Nobody, though, could have been prepared for the following year's cricket. Striking their form at the start, Hallam and Wass were so deadly on the treacherous pitches that they won match after match with almost no bowling changes – they took all but fifty of the 348 wickets falling to Nottinghamshire in nineteen County Championship matches, only one of which was played throughout on a pitch unaffected by rain. In almost all Nottinghamshire's matches, the soft turf took all the spin Hallam and Wass could get on the ball, and even the best wet-wicket batsmen could never make a stand against them. It was thought Hallam should have played in the Test matches against South Africa, but he was chosen only for the third and declined due to a damaged hand which had prevented him participating in Nottinghamshire's game with the tourists. However, he did displace Schofield Haigh from his perennial position at the top of the bowling averages and was nominated as a Wisden Cricketer of the Year.

==Later life==
Because it was clear that their bowling would be ineffective on rock-hard Australian pitches (and their bodies would not withstand the hard work under such conditions), Hallam and Wass were never considered for the winter's Ashes tour.

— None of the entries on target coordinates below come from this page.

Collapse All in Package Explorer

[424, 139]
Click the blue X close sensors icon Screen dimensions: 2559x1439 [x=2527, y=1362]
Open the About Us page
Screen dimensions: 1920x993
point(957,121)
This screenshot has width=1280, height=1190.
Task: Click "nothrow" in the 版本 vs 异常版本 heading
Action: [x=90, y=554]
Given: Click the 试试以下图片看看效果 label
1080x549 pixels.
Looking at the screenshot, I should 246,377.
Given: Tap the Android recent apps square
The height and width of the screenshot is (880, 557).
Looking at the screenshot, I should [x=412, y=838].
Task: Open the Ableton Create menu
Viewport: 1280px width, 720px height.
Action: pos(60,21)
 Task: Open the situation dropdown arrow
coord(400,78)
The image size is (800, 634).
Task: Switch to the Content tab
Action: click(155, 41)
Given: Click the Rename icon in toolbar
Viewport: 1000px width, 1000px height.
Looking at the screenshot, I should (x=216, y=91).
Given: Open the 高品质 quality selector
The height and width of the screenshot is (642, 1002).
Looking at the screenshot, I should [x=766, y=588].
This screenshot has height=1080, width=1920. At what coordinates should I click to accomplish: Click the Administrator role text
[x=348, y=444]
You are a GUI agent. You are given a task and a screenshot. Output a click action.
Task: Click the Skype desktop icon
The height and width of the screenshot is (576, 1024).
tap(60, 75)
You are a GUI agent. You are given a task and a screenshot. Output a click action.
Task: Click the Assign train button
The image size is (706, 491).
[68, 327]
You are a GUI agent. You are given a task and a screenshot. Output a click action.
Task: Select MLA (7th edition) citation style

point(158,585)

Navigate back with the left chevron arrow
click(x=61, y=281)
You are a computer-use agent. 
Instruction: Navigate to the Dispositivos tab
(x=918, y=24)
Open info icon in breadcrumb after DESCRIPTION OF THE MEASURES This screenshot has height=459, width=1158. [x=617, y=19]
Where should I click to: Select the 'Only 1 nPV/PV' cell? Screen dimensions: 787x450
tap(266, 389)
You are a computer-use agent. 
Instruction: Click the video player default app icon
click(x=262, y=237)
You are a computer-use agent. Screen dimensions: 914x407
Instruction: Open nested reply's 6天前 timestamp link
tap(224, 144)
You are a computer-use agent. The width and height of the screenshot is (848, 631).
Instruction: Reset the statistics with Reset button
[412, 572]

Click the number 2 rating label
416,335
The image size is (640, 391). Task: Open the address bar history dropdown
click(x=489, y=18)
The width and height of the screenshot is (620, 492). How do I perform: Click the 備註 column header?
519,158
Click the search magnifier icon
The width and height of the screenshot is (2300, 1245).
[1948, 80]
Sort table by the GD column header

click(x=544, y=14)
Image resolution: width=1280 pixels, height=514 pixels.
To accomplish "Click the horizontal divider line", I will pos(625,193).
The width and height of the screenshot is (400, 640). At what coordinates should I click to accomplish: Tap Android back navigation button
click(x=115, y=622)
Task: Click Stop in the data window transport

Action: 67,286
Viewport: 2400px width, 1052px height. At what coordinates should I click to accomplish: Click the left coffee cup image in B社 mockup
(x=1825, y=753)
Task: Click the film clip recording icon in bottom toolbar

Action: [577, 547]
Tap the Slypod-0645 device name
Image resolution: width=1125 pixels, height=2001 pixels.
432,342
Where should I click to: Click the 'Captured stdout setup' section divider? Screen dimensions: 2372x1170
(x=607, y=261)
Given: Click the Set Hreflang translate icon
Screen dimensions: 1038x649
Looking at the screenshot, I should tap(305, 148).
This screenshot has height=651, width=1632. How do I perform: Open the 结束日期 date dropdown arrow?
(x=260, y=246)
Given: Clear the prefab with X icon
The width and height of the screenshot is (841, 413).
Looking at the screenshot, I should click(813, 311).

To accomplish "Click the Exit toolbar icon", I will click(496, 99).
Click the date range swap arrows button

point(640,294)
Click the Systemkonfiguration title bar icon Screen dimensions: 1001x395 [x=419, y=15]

However, it was still a surprise how Hallam declined the following year. Affected by rheumatism in the right shoulder, his haul of wickets in county cricket fell from 153 to 72 and his average more than doubled. 1909, a summer equally as wet as 1907, was little better even if Hallam was twice unplayable against weak opponents on dreadful pitches. Already forty years of age, it was clear Hallam was not going to recover his form as he had done at least twice before, and after bowling with very moderate success in the early games of 1910 he was left out of the Nottinghamshire eleven for James Iremonger to develop as a bowler. He played in Lancashire League cricket until World War I and returned to Leicestershire after that, dying there in 1940 at the age of seventy.